Andrew Garfield has compared starring in his Broadway play to a "sweat lodge".
The 34-year-old actor admitted working on 'Angels in America' - a two-part epic which has a total run time of close to eight hours - is exhausting and he has never had a "great show" because it takes so much out of him.
He admitted: "There's something about the exhaustion. It's like doing a sweat lodge. Because it's seven-and-a-half hours, you never have a great show.
"We all come of at the end of a two-show day and go, 'It was f**king great, and it was f***ing awful.' "
But Andrew tries not to "feel sorry" for himself too much because he feels so "privileged" to be a part of the play, which examines AIDS and homosexuality in America in the 1980s.
He added in an interview with Variety: "But as soon as I start to feel sorry for myself that I've been given this duty of attempting to make sense of this play and give it to people, I immediately get knocked sideways.

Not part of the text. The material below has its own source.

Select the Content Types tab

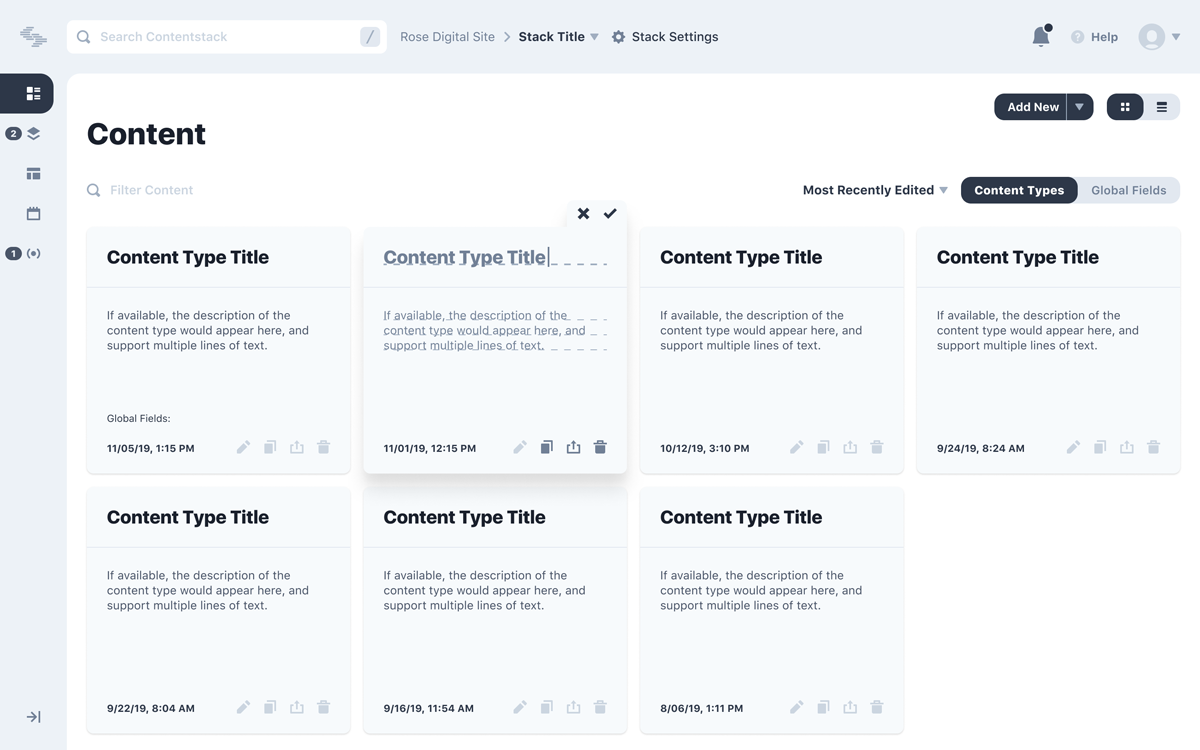(x=1019, y=190)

"I go, 'Shut the f**k up. This is such a privilege to honour the souls that didn't make it through and to honour the souls that did."
And the British actor admitted he needs to do a lot of "decompression" after a performance in order to fully relax.
He said: "It's only acting, after all, but if you're doing your job properly, you're convincing your body that it's going through what the character is going through.
"There's a lot of decompression needed. I watch stupid television, Netflix kind of stuff -- although not necessarily stupid. I've been watching 'The Good Place', which is not stupid at all. It's very smart that is always incredibly funny."